Recognition for Excellence Handbook - Cooperation
Cooperation Overview
Many falsely believe that the United States was built on competition. From coast to coast, graveyards are filled with tombstones from the early settlers who tried to go it alone and failed. American history has many examples of people working together cooperatively to establish our country. Examples include beginning colonies, wagon train pioneers, the Underground Railroad, the Cooperative Extension Service, total quality circles, and today’s community coalitions that are reclaiming their neighborhoods from crime.
Cooperation is also highly valued in other cultures. From the kibbutz in Israel to the Mixtecans of Mexico, cooperation is prized and competition is mostly avoided. Cultures in which competition is virtually unknown include the North American Zuni and Iroquois and the Bathonga in South Africa.
From its early beginnings, 4-H has encouraged young people to work together to learn. Today, cooperation is receiving added emphasis as an appropriate teaching method to help young people develop life skills for today’s society.
Goal Structures
Public and private school educators have been advocating cooperative learning as a viable concept to enhance classroom instruction. To accomplish learning goals, a teacher organizes or structures learning experiences to achieve desired goals, i.e. they develop a goal structure. Teachers can structure their classroom in three ways:
- cooperatively,
- competitively,
- individualistically
David W. Johnson and Roger T. Johnson in their book, Learning Together and Alone (1994), identified cooperation as the appropriate goal structure for most instructional situations. They emphasize that the greatest need is for learners to be able to learn in a carefully planned cooperative goal structure that becomes the essential framework on which competitive and individualized learning is added.
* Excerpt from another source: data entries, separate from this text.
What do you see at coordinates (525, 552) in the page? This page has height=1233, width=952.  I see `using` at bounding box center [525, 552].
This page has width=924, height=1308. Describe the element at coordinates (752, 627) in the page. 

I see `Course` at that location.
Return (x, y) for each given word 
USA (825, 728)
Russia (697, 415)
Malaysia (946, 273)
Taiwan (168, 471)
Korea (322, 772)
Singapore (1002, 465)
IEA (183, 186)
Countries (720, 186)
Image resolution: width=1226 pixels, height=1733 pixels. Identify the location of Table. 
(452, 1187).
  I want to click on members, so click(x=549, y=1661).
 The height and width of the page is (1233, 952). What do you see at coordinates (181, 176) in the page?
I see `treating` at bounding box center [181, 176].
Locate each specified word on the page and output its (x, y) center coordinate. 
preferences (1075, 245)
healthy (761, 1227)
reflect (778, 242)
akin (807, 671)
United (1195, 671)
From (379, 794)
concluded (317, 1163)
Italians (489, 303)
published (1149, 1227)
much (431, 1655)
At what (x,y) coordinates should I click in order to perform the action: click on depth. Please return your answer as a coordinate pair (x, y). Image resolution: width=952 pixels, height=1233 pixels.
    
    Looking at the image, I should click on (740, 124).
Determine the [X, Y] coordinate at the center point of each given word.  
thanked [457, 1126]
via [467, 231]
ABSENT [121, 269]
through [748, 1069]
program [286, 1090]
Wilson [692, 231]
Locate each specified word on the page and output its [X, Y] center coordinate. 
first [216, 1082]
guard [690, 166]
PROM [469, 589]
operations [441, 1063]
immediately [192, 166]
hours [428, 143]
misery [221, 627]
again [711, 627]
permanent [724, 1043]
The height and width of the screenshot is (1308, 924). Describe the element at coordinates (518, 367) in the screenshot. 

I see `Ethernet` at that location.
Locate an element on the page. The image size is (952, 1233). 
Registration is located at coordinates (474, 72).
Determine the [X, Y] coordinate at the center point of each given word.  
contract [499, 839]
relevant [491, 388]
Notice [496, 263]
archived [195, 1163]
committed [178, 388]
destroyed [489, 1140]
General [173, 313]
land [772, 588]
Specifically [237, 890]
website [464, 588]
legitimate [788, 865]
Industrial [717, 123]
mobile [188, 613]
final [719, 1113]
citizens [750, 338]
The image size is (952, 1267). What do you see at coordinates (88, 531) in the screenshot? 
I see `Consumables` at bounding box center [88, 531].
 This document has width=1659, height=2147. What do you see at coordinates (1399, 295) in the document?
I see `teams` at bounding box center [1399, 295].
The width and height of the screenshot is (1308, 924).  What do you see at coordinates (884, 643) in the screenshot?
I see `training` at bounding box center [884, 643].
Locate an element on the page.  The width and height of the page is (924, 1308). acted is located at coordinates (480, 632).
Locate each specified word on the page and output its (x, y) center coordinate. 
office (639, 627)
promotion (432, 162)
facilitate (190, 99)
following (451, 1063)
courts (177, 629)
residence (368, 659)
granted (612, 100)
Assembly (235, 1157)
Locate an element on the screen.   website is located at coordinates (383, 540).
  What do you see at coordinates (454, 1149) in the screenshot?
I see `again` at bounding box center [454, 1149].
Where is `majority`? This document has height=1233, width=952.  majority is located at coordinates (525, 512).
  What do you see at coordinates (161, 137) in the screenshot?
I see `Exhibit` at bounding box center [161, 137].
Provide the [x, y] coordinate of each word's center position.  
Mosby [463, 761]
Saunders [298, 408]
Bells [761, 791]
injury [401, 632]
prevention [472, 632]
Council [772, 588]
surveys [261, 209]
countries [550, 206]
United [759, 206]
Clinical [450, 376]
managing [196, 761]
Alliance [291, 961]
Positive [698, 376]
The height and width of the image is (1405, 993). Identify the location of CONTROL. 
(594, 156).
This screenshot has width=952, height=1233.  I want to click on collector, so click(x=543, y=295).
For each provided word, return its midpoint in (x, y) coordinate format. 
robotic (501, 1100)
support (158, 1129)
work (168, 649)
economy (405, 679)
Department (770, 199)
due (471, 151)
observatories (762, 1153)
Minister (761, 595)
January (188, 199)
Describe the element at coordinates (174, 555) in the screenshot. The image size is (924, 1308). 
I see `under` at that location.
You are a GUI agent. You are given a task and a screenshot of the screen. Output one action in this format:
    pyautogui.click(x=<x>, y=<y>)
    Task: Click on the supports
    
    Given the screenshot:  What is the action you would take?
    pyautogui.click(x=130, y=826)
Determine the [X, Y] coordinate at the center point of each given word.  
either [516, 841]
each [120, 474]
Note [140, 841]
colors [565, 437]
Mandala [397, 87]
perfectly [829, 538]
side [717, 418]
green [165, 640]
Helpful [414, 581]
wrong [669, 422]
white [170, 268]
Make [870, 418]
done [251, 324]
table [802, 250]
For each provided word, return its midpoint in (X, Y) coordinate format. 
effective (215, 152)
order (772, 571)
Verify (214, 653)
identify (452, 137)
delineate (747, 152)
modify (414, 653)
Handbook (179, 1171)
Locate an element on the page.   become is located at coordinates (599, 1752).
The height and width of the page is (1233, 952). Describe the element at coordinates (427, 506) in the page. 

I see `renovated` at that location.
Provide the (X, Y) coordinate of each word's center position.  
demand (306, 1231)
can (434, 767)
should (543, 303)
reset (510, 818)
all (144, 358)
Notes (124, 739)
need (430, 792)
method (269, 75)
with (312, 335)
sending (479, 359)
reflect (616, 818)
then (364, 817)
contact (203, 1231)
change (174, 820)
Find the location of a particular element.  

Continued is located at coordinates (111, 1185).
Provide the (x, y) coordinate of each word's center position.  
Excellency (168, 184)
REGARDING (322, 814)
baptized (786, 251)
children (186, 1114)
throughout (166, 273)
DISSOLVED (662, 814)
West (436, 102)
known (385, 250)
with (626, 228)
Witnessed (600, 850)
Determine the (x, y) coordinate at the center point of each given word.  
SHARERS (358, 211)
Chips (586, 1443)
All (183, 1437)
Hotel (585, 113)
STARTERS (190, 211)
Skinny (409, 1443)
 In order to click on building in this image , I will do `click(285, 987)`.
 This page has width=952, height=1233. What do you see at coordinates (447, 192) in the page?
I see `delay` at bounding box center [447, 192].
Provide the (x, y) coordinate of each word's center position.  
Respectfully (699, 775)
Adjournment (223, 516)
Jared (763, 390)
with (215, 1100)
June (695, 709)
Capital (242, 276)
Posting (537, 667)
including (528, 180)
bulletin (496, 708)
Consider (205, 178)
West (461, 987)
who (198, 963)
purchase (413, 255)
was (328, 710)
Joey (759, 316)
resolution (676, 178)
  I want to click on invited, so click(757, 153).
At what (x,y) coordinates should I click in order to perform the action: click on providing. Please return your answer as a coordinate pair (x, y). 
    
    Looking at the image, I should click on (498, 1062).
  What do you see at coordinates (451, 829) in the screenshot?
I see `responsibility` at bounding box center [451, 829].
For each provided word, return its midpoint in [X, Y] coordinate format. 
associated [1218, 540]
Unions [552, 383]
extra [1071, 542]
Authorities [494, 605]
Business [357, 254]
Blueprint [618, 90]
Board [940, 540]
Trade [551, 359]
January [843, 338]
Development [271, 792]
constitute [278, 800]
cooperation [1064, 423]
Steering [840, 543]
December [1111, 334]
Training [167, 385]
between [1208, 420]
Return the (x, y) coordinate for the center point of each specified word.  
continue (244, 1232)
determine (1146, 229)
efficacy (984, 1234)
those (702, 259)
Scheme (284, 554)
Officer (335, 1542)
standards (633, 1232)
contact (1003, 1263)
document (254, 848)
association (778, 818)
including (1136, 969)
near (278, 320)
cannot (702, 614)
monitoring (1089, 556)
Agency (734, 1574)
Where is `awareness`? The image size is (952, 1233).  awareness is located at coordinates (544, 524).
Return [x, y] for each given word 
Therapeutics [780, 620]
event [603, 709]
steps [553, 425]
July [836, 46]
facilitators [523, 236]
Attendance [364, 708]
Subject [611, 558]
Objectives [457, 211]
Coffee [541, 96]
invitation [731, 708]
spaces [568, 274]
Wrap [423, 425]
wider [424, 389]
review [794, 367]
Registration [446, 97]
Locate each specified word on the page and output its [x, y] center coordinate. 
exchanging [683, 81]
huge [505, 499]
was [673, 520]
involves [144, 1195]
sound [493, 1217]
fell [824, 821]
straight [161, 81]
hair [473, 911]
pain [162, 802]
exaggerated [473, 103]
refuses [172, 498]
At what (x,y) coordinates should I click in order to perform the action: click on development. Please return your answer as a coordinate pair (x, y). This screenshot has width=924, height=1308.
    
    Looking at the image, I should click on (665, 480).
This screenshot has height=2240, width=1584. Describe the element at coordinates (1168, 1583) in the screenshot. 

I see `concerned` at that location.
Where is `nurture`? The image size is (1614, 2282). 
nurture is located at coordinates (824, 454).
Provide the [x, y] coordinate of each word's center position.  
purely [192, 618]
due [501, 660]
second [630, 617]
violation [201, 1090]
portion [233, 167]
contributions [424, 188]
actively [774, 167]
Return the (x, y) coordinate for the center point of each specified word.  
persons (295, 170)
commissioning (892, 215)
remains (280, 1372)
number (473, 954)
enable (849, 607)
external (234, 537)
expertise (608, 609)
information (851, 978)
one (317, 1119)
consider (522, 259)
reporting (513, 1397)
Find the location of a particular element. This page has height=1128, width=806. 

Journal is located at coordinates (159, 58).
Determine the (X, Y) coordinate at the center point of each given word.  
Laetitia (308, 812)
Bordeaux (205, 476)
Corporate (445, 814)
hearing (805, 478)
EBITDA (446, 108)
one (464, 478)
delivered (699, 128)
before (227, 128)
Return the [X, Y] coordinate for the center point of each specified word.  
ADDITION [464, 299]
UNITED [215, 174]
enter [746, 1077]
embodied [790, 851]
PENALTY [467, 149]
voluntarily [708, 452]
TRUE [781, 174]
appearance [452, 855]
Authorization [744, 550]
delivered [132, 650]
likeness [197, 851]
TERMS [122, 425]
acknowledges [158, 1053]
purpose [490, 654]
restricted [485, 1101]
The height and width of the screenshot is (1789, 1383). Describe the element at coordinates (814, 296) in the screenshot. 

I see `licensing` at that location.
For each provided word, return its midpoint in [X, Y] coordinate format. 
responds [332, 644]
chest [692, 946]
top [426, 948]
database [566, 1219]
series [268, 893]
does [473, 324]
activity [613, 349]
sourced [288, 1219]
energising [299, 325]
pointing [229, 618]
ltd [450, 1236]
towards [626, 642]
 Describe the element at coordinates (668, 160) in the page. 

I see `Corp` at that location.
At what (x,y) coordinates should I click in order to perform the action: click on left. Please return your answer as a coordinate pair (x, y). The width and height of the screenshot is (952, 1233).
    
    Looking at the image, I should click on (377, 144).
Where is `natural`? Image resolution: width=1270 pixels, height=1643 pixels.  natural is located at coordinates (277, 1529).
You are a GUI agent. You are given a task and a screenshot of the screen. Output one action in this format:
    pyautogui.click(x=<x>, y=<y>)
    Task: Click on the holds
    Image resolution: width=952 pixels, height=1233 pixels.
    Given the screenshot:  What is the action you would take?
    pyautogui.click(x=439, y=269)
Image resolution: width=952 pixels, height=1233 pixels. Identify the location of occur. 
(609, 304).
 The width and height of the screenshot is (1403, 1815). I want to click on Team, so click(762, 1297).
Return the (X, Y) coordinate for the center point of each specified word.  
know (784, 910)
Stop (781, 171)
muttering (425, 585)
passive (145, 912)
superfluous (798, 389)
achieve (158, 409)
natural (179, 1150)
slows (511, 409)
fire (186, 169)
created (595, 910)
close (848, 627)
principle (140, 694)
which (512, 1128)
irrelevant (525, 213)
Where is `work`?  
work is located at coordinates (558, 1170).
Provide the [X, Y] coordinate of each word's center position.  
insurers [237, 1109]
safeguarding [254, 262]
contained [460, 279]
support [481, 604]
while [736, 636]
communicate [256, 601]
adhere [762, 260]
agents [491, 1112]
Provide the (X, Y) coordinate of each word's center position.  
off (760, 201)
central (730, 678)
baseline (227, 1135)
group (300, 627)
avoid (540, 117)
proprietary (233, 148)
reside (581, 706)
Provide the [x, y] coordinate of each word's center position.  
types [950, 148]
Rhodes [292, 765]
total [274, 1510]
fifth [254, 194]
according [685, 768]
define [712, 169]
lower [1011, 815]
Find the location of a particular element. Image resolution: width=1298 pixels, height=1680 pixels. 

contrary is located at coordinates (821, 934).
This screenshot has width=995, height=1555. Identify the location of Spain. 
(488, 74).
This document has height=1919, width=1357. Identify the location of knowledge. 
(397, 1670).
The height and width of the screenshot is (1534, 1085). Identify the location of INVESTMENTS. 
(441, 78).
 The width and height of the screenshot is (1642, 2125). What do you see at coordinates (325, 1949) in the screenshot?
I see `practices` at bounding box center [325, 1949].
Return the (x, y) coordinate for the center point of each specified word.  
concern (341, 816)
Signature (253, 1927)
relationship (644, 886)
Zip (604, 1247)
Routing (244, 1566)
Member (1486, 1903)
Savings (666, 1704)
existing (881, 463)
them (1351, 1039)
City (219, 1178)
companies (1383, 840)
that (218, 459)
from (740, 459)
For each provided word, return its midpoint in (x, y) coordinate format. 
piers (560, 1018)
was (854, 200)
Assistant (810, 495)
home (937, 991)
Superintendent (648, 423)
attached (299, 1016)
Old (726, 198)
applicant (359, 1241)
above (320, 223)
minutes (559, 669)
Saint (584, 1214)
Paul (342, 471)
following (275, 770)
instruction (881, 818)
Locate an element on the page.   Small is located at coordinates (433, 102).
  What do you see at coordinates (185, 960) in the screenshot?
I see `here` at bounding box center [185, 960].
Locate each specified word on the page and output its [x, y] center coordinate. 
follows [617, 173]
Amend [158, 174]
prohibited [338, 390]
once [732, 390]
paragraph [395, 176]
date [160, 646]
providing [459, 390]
They emphasized that successful learning experiences are first based on cooperation and only then competition may be introduced. Learning to work together, getting to know each other, sharing in successes, and developing collaborative skills are essential for ensuring that competition will produce positive results. Johnson and Johnson used 80 of their own research studies as well as data from 150 other research studies as a base for their highly regarded work.
Cooperative, competitive, and individualistic approaches to learning are appropriate depending upon the specific goals and objectives. Johnson and Johnson said, “We aren’t against competition (although the literature and research on competition are damaging to its reputation). We are against inappropriate competition…” To add, “inappropriate competition does not increase motivation – it skills it.” They support the idea that achievement is the product of many people working together regardless of how much it appears to be a singular effort. They also said, “The research clearly demonstrated that cooperation is more facilitative of motivated effort and achievement than is competition.”
Summary
Studies of nearly 200 youth, aged 8-10, concluded that, “Enhancement of self at the expense of others is learned in competitive environments; enhancement of self and others is learned in cooperative environments; and enhancement of self with neither enhancement nor abuse of others is learned in an individualistic learning environment. (Bryant)
In a summary of nearly 40 of Johnson and Johnson’s studies, it was fount that students in cooperative classrooms liked each other better; socialized during free time; had a higher regard for the school, subject matter studied, and teachers; and had more confidence in themselves (Kohn, ).
Sufficient evidence is available to identify the following conclusions for 4-H.
- The three goal structures, cooperative, competitive, and individualistic, offer a range of appropriate strategies for 4-H learning experiences.
- Learning experiences should first use cooperative goal structures before introducing competitive and individualistic learning activities.
Questions to Think About
- What is the ration of cooperative, competitive, and individual learning experiences
in 4-H? - How do you recognize excellence for learning cooperatively?
- What needs to be done to increase the use of cooperation in 4-H?